Could you give back the rows beginning with the line containing "Given: Select row" and continuing through the line containing "I will coord(976,710).", unchanged?
***** EXERCISE MATERIAL
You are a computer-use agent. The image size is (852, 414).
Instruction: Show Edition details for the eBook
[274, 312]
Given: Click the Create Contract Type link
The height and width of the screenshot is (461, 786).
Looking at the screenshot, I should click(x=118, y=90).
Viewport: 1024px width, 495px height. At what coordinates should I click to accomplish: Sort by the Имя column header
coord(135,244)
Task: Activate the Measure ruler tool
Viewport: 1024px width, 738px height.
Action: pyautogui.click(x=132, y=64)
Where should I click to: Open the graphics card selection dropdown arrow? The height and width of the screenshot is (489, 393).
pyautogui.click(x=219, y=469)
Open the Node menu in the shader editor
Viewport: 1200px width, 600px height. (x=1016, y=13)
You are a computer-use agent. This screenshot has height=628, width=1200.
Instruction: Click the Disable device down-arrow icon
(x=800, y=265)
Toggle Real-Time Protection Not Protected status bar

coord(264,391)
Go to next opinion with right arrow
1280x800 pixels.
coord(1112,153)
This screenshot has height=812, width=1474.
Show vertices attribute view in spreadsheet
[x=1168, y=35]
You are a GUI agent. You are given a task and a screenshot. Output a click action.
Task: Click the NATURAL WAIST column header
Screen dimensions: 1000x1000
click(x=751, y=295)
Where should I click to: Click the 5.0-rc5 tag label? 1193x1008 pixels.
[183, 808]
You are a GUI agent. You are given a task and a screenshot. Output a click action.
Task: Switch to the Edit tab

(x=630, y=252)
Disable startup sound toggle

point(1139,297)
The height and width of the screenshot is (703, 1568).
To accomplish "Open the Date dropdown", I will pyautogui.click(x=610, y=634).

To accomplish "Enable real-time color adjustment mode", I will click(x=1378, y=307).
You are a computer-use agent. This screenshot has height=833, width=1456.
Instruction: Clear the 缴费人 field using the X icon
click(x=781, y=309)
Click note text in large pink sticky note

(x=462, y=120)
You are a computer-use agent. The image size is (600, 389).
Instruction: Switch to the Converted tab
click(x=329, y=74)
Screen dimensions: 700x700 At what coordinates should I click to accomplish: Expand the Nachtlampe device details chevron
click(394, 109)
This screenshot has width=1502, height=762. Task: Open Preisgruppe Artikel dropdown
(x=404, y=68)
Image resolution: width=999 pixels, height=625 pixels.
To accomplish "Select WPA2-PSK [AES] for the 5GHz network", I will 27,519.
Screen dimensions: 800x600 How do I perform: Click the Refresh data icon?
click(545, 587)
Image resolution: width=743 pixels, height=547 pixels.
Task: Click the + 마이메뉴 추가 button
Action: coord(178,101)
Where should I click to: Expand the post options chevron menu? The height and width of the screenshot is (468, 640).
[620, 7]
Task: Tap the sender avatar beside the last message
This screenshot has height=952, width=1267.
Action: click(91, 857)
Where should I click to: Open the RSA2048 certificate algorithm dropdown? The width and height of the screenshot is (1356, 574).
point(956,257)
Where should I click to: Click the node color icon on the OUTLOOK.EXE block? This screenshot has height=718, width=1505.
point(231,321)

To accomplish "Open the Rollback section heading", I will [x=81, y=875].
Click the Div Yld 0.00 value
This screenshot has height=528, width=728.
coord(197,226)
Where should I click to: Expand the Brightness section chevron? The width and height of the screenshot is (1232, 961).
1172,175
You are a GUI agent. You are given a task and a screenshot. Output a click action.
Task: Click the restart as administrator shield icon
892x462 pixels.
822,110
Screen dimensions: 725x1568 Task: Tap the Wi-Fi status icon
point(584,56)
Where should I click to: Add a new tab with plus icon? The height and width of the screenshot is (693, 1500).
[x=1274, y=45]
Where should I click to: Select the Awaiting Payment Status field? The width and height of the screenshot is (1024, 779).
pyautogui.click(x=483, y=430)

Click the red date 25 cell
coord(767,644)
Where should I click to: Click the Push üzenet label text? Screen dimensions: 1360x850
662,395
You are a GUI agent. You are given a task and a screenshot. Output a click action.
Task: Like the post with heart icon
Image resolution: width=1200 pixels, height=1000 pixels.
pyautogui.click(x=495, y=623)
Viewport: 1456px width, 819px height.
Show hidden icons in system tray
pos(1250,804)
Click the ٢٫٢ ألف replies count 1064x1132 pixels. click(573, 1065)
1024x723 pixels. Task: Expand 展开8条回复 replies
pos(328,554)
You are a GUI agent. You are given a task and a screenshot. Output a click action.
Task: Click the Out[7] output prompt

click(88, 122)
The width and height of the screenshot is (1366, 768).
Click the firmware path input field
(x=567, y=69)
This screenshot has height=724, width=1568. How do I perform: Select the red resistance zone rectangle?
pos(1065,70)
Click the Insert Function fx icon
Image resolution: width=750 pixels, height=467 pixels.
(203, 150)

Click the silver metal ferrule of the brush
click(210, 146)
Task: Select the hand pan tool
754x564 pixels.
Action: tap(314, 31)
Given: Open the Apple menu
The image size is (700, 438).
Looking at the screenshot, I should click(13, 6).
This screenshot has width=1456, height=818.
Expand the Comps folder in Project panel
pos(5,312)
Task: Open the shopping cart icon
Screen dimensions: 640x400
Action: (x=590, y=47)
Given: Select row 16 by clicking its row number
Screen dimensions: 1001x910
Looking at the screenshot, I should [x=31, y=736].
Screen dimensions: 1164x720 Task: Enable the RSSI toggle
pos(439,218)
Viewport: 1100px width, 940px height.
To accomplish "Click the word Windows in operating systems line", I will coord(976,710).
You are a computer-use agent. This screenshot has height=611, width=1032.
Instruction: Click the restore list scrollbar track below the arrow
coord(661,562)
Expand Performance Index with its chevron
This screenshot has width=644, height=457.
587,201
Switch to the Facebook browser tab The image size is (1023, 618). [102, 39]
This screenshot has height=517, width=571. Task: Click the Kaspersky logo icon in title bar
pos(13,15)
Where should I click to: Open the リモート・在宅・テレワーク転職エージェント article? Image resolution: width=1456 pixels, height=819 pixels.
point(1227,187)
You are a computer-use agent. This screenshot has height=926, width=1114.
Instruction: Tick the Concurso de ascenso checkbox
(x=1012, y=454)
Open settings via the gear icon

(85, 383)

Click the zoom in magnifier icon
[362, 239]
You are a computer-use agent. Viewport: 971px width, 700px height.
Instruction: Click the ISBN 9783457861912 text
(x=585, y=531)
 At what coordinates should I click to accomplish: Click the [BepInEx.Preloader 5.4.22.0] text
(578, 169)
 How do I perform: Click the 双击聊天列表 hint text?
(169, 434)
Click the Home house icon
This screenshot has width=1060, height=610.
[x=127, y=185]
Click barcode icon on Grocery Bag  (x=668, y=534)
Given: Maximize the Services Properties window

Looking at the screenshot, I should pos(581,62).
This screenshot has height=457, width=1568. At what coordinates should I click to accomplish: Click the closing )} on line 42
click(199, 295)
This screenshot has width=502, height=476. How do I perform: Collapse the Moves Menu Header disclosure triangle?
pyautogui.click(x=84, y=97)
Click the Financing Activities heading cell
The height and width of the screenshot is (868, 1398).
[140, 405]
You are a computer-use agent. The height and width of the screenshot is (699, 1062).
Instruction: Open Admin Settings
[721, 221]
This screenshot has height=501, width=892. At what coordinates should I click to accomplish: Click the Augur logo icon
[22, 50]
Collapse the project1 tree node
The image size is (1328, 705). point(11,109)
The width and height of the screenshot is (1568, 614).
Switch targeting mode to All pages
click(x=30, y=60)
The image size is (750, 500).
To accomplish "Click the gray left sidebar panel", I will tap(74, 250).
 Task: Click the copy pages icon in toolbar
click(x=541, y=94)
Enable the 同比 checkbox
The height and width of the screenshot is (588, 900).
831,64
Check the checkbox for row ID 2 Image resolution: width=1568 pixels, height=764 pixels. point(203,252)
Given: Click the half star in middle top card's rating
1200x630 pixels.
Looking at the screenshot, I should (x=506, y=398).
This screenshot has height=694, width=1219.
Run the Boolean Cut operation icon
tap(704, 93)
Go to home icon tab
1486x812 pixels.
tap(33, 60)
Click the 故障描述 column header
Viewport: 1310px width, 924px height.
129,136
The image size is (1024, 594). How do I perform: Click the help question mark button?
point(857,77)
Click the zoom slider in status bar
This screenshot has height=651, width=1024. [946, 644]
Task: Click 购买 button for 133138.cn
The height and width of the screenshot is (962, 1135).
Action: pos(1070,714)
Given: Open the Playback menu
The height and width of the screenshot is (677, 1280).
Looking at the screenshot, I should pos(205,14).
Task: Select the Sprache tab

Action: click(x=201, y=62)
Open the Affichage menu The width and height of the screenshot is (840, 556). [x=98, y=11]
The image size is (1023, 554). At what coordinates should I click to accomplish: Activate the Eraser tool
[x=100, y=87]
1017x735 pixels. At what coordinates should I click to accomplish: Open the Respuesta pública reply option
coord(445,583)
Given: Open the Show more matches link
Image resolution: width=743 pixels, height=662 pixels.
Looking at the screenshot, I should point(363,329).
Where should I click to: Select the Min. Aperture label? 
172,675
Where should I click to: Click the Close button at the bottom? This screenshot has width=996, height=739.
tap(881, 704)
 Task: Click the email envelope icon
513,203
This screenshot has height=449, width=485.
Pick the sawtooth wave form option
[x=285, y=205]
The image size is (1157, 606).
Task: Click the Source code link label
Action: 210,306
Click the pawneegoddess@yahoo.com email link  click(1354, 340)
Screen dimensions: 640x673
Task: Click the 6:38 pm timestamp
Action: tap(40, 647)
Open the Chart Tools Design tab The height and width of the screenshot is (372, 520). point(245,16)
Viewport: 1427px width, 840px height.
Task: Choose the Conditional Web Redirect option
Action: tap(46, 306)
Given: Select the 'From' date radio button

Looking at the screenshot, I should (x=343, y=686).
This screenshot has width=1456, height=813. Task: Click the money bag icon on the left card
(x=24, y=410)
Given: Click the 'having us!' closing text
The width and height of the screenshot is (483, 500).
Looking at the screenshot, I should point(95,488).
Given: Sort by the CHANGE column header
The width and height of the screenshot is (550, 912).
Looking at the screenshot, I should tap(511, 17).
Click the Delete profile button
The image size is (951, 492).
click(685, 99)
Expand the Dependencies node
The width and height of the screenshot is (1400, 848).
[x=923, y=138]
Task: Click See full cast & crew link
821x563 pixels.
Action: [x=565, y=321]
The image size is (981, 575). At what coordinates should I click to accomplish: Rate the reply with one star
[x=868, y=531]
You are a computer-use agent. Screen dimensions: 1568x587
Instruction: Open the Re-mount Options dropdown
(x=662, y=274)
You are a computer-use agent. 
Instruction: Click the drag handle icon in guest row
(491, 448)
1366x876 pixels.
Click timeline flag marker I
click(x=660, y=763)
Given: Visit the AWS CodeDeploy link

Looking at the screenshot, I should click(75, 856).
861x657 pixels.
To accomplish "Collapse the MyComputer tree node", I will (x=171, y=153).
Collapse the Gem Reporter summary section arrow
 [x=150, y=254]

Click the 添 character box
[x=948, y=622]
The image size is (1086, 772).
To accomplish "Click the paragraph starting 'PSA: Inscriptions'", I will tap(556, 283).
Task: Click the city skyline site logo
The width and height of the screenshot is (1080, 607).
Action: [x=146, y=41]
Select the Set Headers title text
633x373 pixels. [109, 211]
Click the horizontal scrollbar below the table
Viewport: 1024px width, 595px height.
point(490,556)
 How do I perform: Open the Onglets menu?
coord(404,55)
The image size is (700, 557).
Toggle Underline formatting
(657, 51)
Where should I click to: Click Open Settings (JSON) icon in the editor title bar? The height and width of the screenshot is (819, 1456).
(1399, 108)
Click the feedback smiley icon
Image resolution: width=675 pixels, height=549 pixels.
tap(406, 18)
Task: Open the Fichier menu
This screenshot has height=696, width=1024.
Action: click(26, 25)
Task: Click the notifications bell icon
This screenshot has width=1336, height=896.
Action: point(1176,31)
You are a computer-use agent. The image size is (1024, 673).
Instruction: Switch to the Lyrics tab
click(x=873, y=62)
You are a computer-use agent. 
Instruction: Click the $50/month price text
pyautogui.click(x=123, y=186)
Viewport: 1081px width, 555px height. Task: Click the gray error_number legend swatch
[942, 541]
**********
TASK OUTPUT:
Given: Select row 16 by clicking its row number
Screen dimensions: 1001x910
Looking at the screenshot, I should [x=31, y=736].
Screen dimensions: 1164x720 Task: Enable the RSSI toggle
pos(439,218)
Viewport: 1100px width, 940px height.
To accomplish "Click the word Windows in operating systems line", I will coord(976,710).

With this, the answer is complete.